Each line below from the one containing "https://www.google.com/policies/privacy/ (35, 2483)" through the one containing "Aprende cómo se" should be output exactly as it stands, and no other line should appear.

Start of Block

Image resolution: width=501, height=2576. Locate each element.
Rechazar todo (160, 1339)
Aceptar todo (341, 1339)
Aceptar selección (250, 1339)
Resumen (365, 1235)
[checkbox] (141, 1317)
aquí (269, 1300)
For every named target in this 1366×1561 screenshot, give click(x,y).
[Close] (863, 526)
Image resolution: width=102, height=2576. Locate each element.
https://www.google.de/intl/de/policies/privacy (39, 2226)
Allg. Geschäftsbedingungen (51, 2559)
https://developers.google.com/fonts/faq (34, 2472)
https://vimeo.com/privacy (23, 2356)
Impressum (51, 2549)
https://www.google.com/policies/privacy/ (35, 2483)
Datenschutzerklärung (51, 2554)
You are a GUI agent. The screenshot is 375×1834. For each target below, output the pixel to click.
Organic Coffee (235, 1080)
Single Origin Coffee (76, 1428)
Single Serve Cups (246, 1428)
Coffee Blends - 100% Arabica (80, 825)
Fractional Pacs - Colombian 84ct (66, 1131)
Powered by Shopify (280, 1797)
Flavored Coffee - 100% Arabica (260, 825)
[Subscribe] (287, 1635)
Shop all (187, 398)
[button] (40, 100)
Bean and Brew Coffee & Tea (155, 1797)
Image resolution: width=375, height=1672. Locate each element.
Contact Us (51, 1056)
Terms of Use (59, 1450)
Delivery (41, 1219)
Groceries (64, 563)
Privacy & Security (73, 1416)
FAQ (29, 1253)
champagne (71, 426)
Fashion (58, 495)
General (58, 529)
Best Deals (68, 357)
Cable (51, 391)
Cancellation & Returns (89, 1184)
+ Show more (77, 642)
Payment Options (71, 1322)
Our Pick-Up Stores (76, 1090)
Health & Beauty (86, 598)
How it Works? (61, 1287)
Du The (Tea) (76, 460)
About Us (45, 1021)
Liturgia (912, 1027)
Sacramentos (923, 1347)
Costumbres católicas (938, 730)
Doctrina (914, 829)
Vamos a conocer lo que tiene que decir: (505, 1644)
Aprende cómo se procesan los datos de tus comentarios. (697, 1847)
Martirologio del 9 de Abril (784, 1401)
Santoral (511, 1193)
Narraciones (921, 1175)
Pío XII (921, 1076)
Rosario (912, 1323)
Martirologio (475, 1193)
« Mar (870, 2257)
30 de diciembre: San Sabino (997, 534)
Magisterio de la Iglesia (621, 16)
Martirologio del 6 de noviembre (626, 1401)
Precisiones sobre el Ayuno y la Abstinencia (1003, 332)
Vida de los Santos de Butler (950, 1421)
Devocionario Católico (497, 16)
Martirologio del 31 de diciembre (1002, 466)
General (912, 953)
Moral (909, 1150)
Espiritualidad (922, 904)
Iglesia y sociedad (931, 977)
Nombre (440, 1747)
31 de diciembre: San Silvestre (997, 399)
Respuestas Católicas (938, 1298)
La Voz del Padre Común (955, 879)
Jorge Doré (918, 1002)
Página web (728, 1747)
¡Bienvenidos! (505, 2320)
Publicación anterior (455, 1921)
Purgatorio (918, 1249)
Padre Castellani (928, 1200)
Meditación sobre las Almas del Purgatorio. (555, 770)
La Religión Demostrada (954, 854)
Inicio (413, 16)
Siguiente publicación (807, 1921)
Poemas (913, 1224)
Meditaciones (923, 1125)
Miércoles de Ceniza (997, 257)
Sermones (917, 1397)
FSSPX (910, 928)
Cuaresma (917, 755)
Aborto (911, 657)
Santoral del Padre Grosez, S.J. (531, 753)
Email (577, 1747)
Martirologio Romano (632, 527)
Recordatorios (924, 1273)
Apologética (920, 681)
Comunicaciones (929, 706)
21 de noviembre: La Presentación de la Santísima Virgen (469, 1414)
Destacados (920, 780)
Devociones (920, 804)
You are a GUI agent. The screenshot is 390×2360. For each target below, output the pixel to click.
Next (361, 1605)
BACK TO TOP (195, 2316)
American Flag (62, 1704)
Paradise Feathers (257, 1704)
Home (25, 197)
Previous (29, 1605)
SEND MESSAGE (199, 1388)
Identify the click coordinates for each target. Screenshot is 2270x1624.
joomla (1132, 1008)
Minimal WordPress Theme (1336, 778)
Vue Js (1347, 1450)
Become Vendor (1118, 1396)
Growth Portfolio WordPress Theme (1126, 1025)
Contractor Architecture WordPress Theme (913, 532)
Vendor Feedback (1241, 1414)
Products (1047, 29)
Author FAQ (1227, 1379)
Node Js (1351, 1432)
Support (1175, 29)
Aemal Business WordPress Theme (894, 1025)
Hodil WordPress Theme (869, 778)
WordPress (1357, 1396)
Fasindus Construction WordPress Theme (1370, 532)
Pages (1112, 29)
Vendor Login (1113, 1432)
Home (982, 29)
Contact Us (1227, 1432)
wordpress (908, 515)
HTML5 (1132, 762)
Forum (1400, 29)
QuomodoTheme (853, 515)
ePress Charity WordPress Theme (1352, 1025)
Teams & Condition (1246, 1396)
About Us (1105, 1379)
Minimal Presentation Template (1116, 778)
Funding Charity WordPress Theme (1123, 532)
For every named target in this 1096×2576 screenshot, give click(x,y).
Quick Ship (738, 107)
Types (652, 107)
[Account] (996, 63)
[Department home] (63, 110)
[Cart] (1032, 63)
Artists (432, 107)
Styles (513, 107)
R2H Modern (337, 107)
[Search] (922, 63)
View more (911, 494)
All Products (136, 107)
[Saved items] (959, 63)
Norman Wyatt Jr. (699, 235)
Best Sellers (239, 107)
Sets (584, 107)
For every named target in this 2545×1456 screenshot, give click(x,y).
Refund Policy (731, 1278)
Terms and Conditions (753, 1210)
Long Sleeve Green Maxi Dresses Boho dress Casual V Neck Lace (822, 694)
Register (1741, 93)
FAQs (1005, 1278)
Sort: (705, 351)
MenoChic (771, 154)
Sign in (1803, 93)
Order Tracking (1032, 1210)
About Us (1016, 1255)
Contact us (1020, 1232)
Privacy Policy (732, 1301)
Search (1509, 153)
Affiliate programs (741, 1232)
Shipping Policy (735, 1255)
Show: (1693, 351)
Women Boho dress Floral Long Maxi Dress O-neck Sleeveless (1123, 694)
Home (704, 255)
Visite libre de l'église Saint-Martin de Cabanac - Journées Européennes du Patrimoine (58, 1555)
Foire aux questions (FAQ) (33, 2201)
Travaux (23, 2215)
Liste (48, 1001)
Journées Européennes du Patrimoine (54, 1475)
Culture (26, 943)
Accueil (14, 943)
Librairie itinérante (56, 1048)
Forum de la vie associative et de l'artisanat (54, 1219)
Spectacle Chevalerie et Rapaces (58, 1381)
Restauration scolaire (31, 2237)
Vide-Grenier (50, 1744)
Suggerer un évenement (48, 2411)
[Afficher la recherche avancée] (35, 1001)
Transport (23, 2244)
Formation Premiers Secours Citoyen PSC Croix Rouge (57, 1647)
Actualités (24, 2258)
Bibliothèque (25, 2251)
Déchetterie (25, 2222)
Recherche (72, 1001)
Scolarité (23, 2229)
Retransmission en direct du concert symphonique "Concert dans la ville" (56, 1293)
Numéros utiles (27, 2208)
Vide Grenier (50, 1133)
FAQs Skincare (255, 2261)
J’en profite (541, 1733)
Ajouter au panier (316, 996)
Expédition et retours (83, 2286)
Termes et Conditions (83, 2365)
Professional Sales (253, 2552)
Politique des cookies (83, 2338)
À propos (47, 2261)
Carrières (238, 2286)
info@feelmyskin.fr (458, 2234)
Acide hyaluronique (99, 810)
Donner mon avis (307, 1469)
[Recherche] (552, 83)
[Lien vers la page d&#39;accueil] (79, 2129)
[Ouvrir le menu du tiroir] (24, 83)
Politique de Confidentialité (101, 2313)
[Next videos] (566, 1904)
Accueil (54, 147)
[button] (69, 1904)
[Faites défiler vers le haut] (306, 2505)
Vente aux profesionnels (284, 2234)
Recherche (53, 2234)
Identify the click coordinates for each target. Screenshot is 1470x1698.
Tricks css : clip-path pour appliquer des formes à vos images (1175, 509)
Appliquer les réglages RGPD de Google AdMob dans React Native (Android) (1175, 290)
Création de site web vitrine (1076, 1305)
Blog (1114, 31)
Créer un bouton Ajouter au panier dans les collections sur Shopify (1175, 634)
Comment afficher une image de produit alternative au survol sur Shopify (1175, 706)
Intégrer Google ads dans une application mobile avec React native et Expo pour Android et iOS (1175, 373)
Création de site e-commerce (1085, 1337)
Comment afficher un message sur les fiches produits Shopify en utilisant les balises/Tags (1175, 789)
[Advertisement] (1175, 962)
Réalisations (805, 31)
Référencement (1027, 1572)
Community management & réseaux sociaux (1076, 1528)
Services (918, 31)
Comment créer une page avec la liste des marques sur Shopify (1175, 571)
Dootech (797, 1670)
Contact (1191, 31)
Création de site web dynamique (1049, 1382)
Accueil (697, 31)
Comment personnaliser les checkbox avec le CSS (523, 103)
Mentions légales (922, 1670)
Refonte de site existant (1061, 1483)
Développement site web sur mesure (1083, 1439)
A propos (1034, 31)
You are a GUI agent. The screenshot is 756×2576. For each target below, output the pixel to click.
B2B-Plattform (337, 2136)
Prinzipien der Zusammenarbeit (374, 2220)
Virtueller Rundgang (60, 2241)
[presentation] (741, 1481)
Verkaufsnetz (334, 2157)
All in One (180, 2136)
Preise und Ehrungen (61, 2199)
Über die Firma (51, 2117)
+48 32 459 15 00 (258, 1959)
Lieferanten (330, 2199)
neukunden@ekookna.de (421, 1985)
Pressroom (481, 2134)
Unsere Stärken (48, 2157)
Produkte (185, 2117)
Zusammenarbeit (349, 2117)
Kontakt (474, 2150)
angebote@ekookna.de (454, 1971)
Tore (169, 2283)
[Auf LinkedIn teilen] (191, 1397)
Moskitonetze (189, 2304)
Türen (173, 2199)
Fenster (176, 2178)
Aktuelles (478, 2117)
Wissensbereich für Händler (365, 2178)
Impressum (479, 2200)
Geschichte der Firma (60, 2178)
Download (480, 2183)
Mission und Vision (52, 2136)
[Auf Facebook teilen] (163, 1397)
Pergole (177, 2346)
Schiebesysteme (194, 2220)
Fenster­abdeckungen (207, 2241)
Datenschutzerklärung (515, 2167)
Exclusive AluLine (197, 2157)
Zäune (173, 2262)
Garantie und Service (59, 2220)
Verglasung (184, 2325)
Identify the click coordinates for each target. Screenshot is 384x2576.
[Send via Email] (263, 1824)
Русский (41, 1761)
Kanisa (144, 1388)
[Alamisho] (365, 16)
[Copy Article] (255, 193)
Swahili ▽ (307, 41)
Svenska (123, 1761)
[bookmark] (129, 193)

End of Block

→ **TASK RESULT**:
https://www.google.com/policies/privacy/ (35, 2483)
Datenschutzerklärung (51, 2554)
You are a GUI agent. The screenshot is 375×1834. For each target below, output the pixel to click.
Organic Coffee (235, 1080)
Single Origin Coffee (76, 1428)
Single Serve Cups (246, 1428)
Coffee Blends - 100% Arabica (80, 825)
Fractional Pacs - Colombian 84ct (66, 1131)
Powered by Shopify (280, 1797)
Flavored Coffee - 100% Arabica (260, 825)
[Subscribe] (287, 1635)
Shop all (187, 398)
[button] (40, 100)
Bean and Brew Coffee & Tea (155, 1797)
Image resolution: width=375, height=1672. Locate each element.
Contact Us (51, 1056)
Terms of Use (59, 1450)
Delivery (41, 1219)
Groceries (64, 563)
Privacy & Security (73, 1416)
FAQ (29, 1253)
champagne (71, 426)
Fashion (58, 495)
General (58, 529)
Best Deals (68, 357)
Cable (51, 391)
Cancellation & Returns (89, 1184)
+ Show more (77, 642)
Payment Options (71, 1322)
Our Pick-Up Stores (76, 1090)
Health & Beauty (86, 598)
How it Works? (61, 1287)
Du The (Tea) (76, 460)
About Us (45, 1021)
Liturgia (912, 1027)
Sacramentos (923, 1347)
Costumbres católicas (938, 730)
Doctrina (914, 829)
Vamos a conocer lo que tiene que decir: (505, 1644)
Aprende cómo se procesan los datos de tus comentarios. (697, 1847)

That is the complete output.